#### Stored records
• • •
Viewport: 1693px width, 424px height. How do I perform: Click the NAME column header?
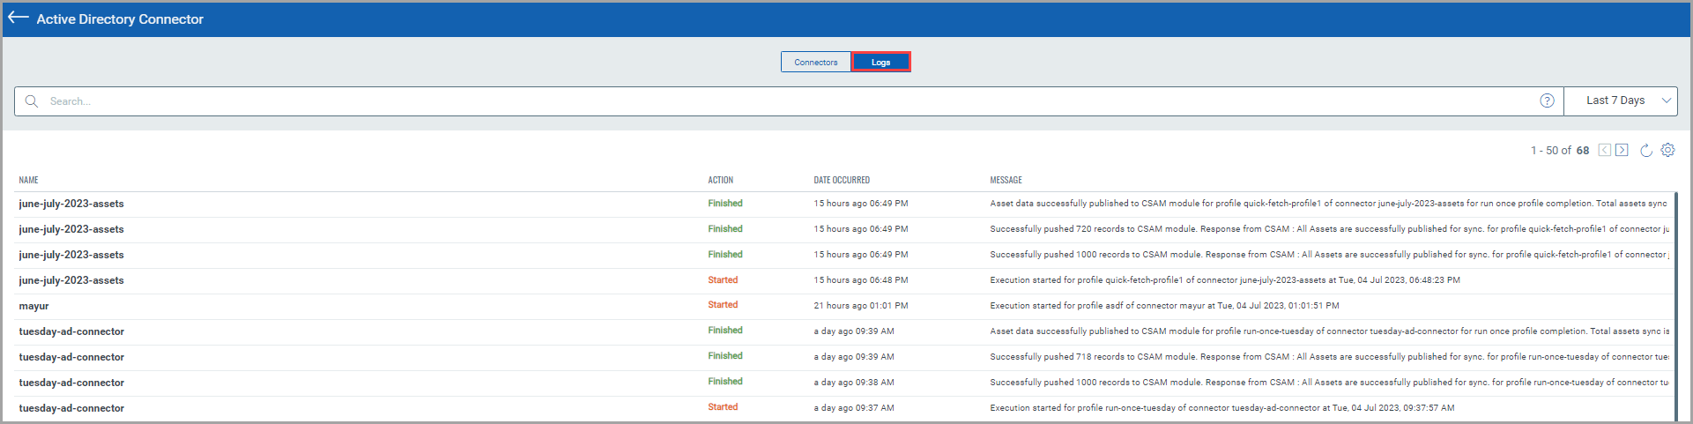[x=28, y=180]
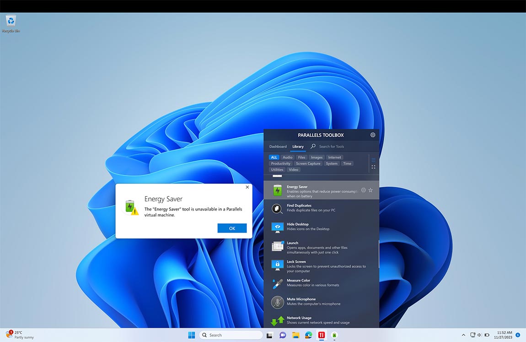Open Hide Desktop via its monitor icon
This screenshot has height=342, width=526.
tap(277, 227)
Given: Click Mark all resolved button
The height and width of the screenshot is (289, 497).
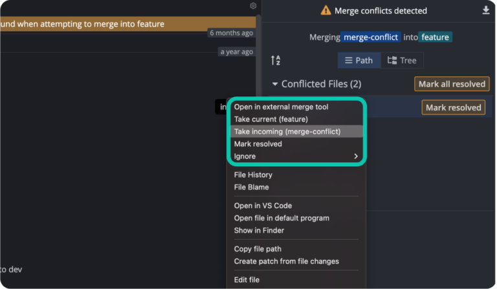Looking at the screenshot, I should 452,84.
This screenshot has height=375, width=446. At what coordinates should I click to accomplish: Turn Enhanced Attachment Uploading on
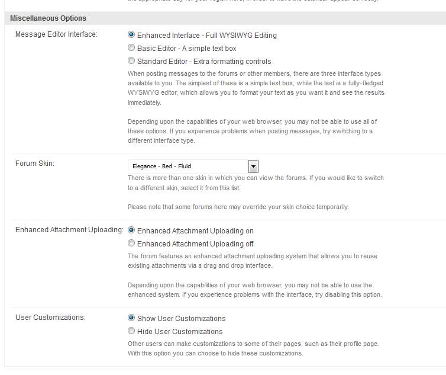[x=131, y=230]
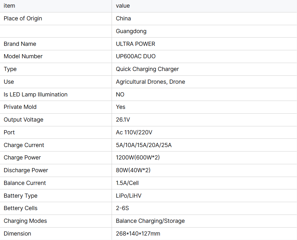This screenshot has height=240, width=297.
Task: Click the 'Is LED Lamp Illumination' label
Action: (x=36, y=95)
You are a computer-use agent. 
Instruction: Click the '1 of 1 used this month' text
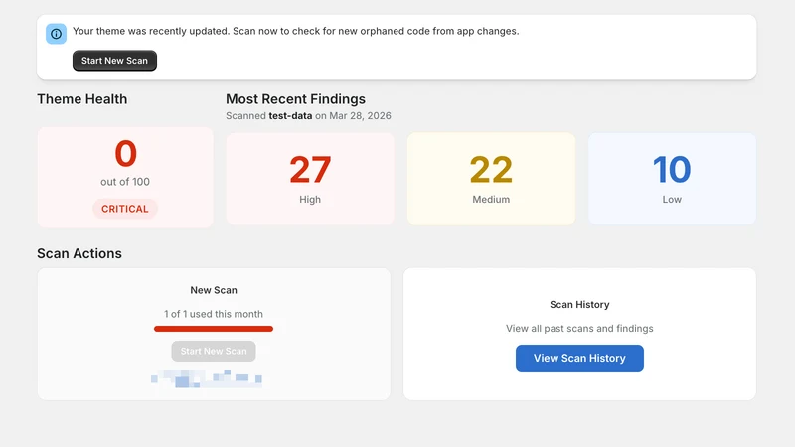[x=214, y=314]
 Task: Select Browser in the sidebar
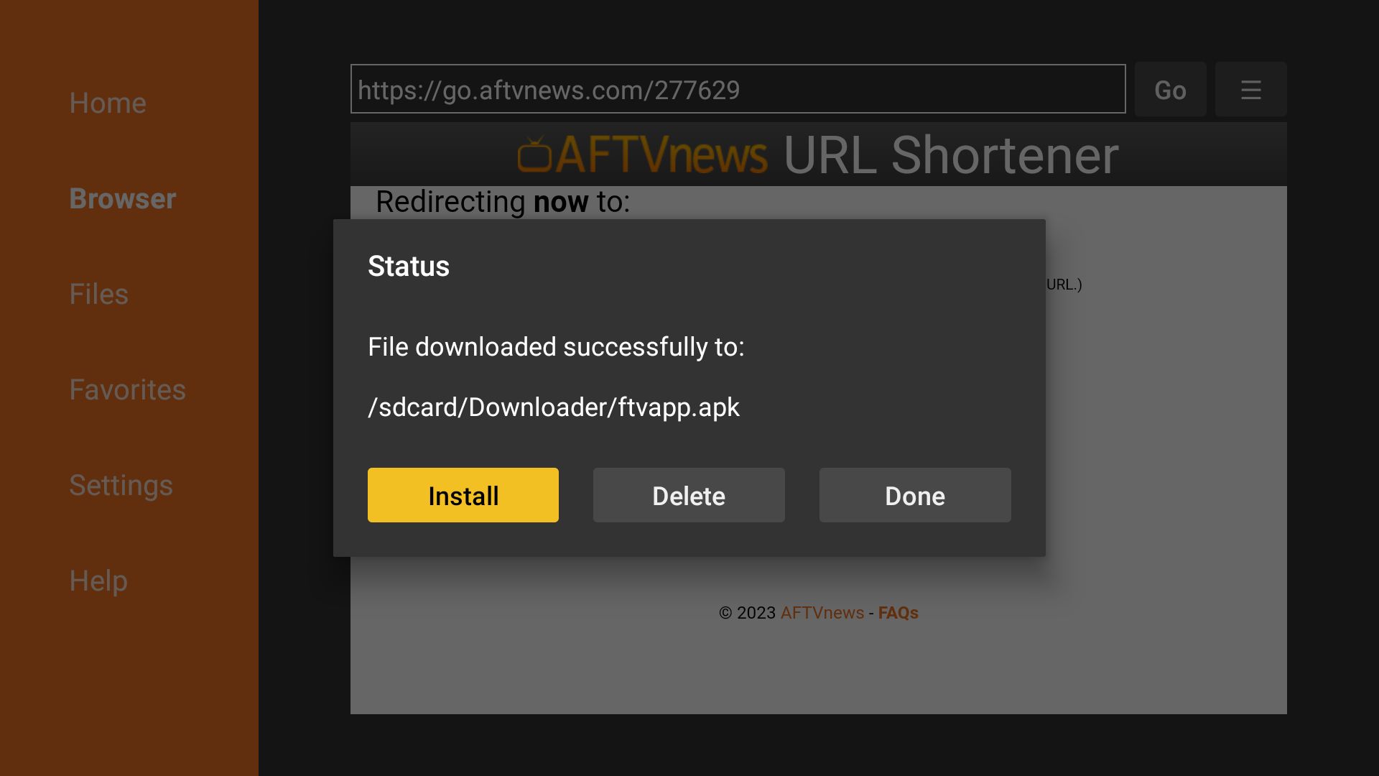[x=122, y=198]
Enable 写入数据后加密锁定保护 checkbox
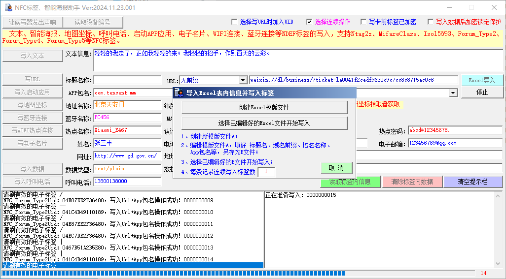 point(431,22)
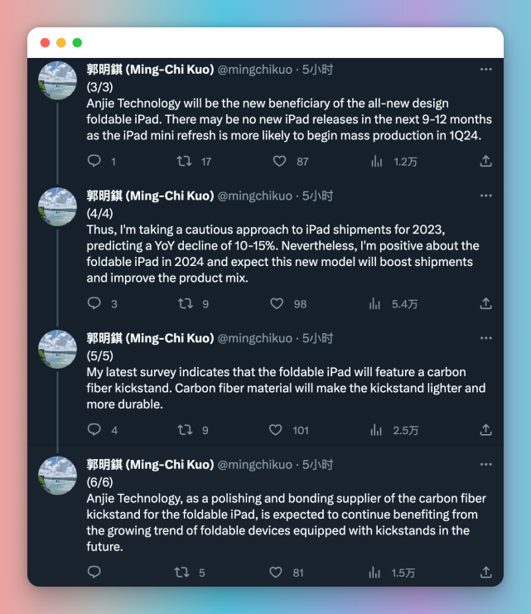Click the avatar on the (4/4) tweet
This screenshot has width=531, height=614.
click(58, 207)
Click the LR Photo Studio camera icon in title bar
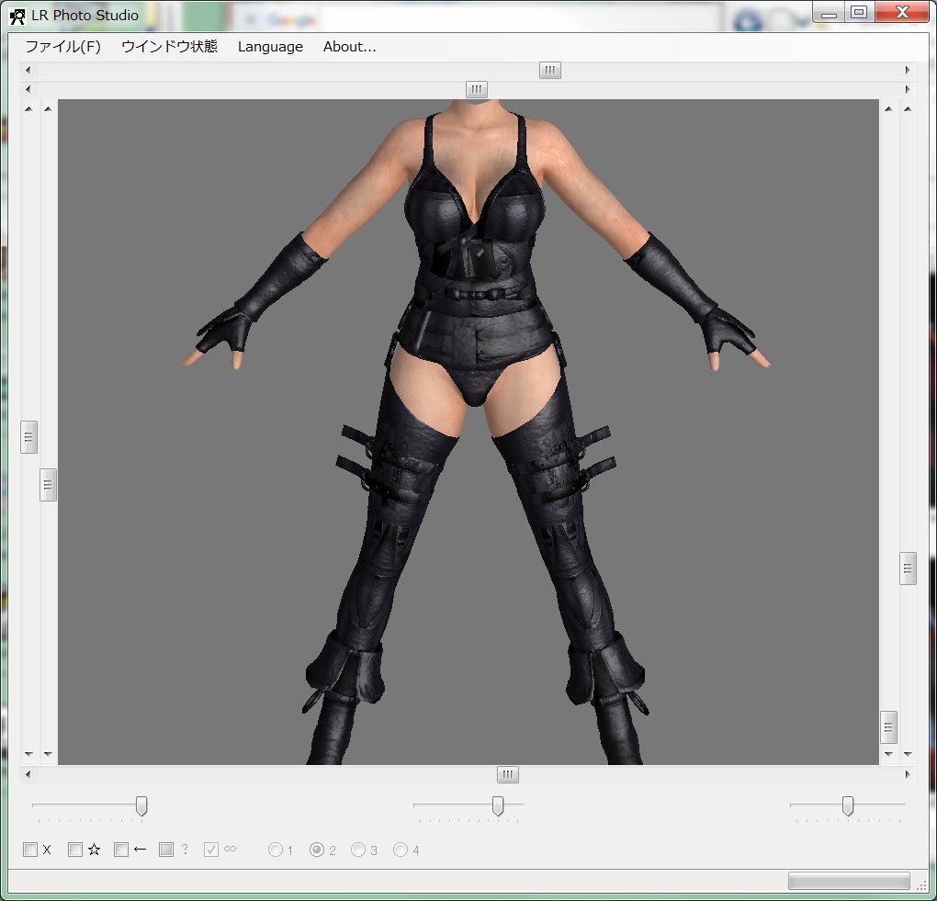 [17, 16]
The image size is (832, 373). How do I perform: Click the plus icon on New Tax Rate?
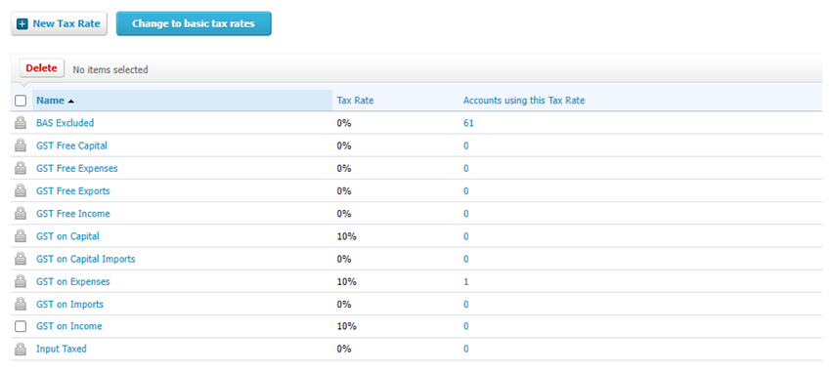(x=22, y=23)
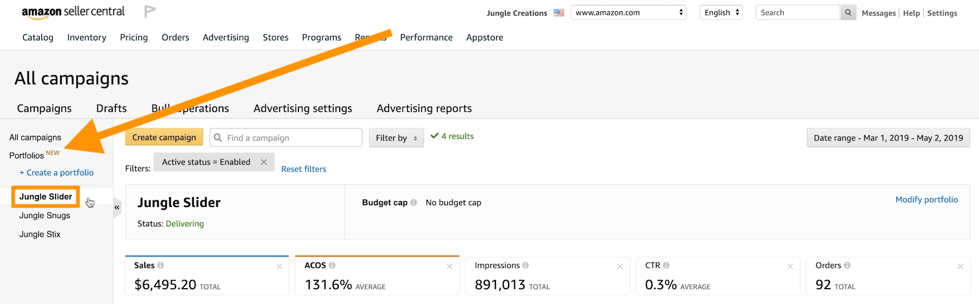Select the Jungle Snugs portfolio
The image size is (979, 304).
pyautogui.click(x=45, y=216)
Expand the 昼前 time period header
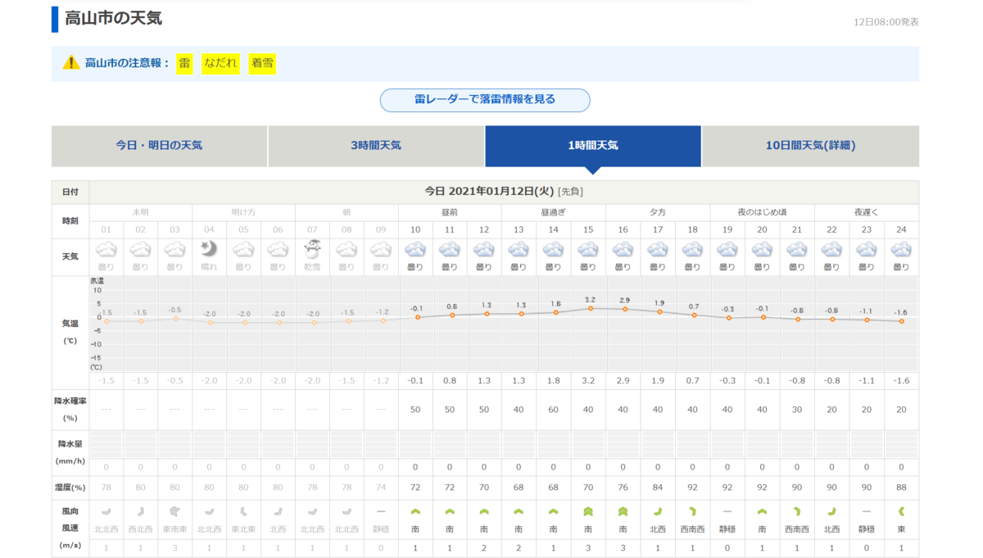This screenshot has width=983, height=558. [x=449, y=211]
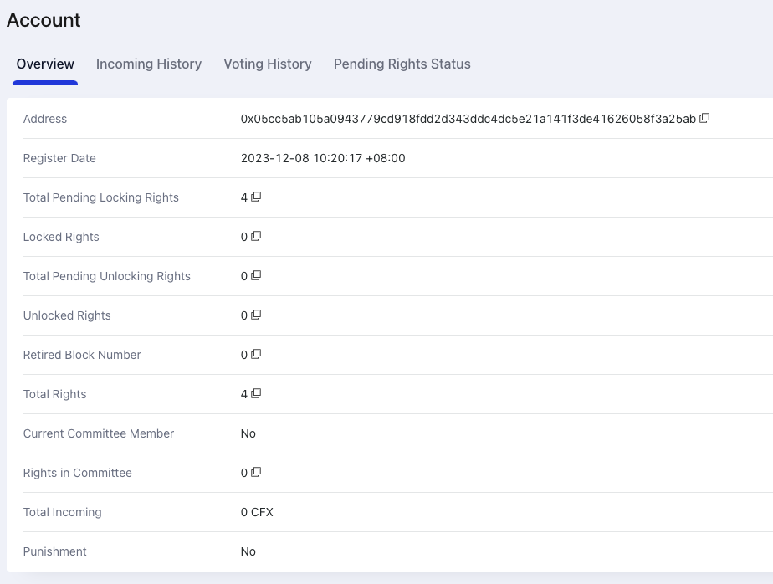Click the Current Committee Member No value
The height and width of the screenshot is (584, 773).
point(248,433)
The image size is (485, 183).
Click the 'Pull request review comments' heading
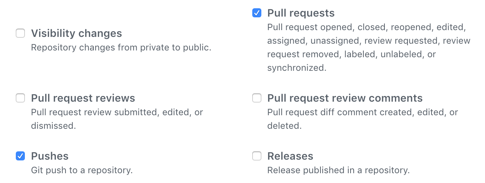[345, 98]
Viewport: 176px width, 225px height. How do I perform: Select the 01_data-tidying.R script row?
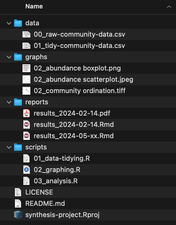point(62,158)
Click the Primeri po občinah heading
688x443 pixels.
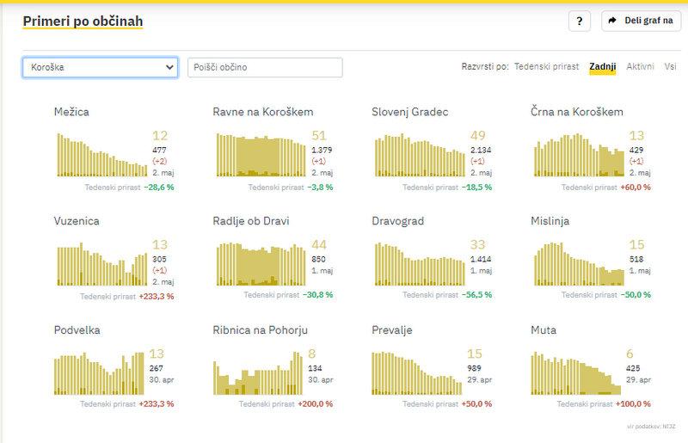(x=83, y=21)
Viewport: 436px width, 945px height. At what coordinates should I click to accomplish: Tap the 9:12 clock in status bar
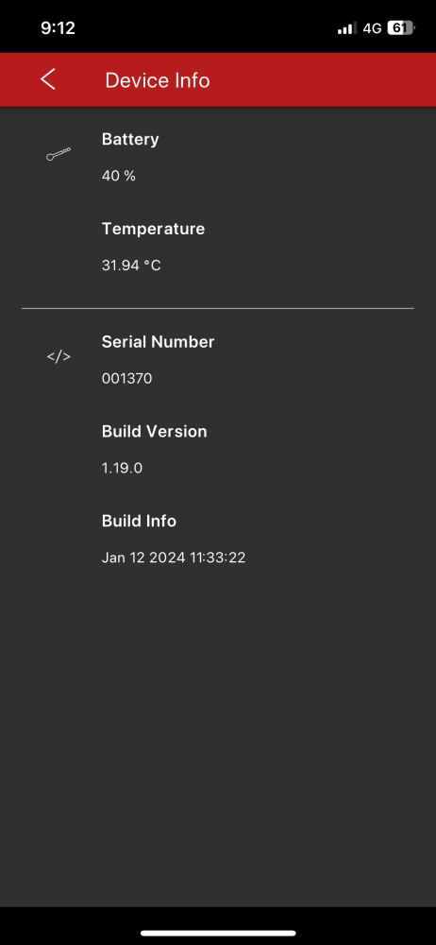[x=58, y=27]
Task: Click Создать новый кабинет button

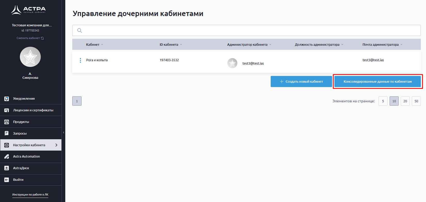Action: (x=301, y=82)
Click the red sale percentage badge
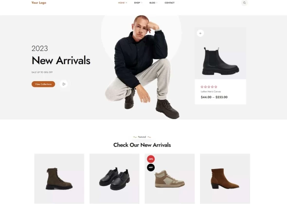287x204 pixels. pyautogui.click(x=151, y=159)
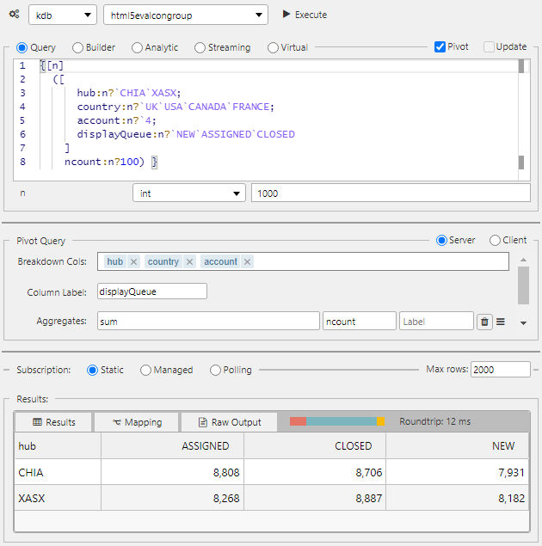Remove the account breakdown column tag
The height and width of the screenshot is (546, 542).
coord(247,261)
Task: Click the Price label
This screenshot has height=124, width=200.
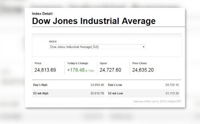Action: click(38, 63)

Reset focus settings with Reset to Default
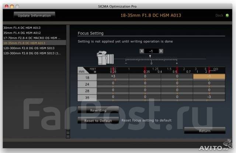[x=98, y=120]
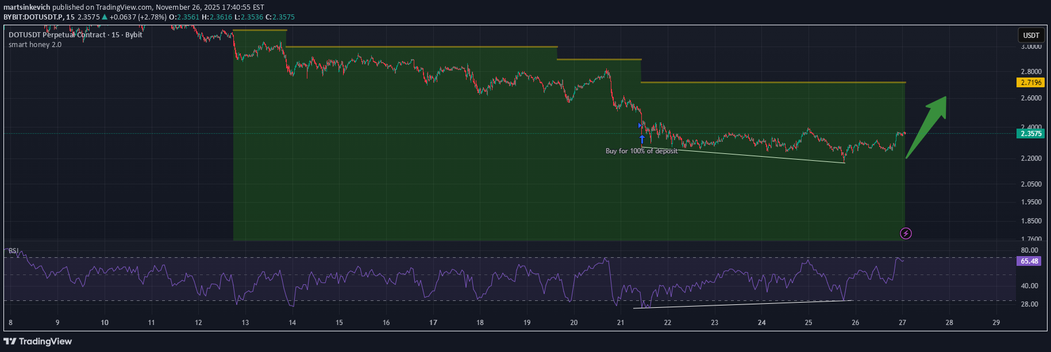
• • •
#### Aim of the exercise
Leave out all pictures and output each line exactly, from the top of the records through the line that holds "Given: Click Mark all resolved button".

#### Output of the exercise
Viewport: 1693px width, 424px height. How do I perform: Click the NAME column header?
[x=28, y=180]
Open Hide Desktop via its monitor icon
This screenshot has height=342, width=526.
tap(277, 227)
Given: Click Mark all resolved button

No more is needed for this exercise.